## Doel
Vervang "Zoom In" door "Zoom Out" in alles vanaf de regel met "Given: Click Zoom In icon in waveform toolbar" tot en met de regel met "click(125, 52)". Geef alleen die regels terug en laat de rest ongewijzigd.

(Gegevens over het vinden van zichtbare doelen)
──────────────────────────────

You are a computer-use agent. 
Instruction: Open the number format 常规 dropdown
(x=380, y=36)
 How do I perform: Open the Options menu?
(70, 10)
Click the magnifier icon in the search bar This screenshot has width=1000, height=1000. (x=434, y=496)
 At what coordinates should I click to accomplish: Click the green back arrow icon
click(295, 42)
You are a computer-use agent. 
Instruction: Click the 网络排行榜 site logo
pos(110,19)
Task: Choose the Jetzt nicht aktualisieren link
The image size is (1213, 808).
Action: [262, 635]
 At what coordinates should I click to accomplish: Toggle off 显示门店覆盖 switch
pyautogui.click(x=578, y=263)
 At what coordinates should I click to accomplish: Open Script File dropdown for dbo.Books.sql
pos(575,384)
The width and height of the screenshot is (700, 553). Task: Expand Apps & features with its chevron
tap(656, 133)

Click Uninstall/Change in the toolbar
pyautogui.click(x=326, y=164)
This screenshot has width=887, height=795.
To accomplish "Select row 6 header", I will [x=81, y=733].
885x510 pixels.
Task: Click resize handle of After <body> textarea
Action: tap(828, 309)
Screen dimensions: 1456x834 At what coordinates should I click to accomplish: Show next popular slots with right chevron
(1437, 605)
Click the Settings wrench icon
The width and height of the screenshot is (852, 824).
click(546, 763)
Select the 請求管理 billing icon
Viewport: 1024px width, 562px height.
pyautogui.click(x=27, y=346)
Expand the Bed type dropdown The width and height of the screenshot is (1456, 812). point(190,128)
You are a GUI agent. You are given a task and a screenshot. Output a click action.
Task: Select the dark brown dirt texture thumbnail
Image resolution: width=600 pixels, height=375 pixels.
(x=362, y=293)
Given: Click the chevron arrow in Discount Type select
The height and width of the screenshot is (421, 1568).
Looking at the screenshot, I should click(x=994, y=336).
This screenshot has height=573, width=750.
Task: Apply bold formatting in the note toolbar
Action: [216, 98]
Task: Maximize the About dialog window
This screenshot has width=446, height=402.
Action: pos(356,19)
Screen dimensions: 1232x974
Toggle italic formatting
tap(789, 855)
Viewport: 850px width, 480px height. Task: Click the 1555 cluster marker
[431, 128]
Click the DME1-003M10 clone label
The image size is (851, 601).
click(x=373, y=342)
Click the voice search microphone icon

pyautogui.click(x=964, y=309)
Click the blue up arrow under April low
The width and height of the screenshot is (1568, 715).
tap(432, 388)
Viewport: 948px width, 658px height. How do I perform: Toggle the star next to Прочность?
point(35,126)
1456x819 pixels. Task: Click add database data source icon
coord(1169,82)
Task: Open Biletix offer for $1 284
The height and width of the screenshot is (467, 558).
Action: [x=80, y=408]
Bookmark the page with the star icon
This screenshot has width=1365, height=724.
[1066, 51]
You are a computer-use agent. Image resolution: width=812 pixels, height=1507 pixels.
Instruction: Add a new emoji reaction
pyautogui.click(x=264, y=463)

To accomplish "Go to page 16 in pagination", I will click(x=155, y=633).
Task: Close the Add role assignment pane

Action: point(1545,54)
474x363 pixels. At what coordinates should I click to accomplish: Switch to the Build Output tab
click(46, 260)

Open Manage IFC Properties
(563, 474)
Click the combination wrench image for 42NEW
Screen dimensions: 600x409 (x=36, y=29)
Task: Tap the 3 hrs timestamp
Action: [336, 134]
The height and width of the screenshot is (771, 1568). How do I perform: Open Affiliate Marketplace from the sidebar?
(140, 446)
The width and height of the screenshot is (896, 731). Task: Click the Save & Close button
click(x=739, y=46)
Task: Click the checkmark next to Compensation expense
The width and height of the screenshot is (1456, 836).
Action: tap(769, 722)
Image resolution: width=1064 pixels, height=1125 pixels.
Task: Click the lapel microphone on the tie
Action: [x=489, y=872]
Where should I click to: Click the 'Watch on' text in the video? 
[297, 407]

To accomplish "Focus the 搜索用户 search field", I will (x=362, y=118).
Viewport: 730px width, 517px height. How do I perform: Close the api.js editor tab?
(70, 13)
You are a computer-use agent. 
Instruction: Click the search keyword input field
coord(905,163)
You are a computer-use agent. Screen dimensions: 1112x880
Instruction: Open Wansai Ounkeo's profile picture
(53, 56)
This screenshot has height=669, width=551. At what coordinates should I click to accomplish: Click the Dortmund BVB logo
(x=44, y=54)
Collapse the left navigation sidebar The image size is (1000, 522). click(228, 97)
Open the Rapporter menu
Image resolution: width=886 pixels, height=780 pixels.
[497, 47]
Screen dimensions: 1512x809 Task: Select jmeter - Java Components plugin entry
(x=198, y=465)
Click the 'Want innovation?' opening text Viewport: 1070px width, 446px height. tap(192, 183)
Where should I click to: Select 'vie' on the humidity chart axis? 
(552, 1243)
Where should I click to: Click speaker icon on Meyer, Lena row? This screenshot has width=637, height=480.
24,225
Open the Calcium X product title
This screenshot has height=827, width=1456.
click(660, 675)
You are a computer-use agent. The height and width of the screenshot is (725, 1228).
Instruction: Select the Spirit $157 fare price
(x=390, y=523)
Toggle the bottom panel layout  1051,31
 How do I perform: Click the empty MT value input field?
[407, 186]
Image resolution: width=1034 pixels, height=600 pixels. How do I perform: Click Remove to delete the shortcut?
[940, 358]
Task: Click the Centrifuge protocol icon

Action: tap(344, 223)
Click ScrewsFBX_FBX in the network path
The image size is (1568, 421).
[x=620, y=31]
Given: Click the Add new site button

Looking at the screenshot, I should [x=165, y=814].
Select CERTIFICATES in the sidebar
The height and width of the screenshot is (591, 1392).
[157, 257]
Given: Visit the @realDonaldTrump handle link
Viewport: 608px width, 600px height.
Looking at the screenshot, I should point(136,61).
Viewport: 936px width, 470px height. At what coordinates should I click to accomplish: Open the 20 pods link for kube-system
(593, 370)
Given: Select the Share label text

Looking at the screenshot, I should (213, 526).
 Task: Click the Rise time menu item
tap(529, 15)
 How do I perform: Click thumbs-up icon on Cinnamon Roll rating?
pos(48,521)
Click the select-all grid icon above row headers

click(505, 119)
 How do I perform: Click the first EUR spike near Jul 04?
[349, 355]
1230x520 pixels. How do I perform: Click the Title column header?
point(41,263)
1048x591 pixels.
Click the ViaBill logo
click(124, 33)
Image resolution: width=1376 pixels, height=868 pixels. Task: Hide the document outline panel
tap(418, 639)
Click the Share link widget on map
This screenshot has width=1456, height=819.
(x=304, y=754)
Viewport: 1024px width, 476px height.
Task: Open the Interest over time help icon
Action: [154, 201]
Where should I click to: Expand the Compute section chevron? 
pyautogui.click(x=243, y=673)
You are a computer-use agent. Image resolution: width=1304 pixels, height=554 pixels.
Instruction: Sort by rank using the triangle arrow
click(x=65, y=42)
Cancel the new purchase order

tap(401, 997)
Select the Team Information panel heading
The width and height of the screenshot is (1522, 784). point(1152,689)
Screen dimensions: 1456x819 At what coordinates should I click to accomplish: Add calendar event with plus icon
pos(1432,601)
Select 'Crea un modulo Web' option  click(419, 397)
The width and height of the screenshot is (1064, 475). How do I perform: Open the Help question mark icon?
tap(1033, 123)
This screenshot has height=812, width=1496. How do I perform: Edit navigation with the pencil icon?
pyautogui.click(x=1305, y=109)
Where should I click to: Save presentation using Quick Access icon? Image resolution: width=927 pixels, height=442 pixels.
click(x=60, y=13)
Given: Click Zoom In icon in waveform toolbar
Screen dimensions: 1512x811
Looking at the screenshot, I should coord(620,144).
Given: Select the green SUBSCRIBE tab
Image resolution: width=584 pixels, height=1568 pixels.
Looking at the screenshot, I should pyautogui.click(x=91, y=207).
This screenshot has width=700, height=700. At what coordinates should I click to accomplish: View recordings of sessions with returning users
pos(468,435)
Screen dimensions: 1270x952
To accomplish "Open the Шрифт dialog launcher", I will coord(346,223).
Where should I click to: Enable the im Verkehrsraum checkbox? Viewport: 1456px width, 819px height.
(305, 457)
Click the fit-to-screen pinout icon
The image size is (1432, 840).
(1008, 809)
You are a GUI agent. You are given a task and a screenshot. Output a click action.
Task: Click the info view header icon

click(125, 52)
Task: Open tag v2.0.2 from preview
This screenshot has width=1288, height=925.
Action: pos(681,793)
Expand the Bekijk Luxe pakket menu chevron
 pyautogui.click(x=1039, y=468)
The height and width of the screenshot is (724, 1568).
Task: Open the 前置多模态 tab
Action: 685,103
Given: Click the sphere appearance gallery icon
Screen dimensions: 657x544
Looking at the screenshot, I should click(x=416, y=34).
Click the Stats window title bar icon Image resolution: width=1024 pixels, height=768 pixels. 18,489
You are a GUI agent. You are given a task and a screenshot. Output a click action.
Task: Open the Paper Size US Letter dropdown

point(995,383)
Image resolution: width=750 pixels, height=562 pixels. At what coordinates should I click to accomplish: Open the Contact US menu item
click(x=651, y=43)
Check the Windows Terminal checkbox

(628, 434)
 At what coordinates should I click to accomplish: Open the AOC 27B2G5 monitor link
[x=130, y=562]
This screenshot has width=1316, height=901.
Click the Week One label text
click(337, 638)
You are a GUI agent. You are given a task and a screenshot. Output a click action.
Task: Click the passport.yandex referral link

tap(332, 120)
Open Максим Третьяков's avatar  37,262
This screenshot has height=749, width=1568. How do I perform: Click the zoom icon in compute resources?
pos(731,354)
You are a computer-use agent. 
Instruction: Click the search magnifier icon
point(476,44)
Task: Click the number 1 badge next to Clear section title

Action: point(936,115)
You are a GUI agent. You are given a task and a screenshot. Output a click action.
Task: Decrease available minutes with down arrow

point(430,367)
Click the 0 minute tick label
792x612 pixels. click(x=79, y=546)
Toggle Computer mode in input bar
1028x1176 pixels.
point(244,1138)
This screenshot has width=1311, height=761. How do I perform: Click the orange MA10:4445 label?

──────────────────────────────

## Eindresultaat
Given: Click Zoom Out icon in waveform toolbar
Screen dimensions: 1512x811
Looking at the screenshot, I should coord(620,144).
Given: Select the green SUBSCRIBE tab
Image resolution: width=584 pixels, height=1568 pixels.
Looking at the screenshot, I should pyautogui.click(x=91, y=207).
This screenshot has width=700, height=700. At what coordinates should I click to accomplish: View recordings of sessions with returning users
pos(468,435)
Screen dimensions: 1270x952
To accomplish "Open the Шрифт dialog launcher", I will coord(346,223).
Where should I click to: Enable the im Verkehrsraum checkbox? Viewport: 1456px width, 819px height.
(305, 457)
Click the fit-to-screen pinout icon
The image size is (1432, 840).
(1008, 809)
You are a GUI agent. You are given a task and a screenshot. Output a click action.
Task: Click the info view header icon

click(125, 52)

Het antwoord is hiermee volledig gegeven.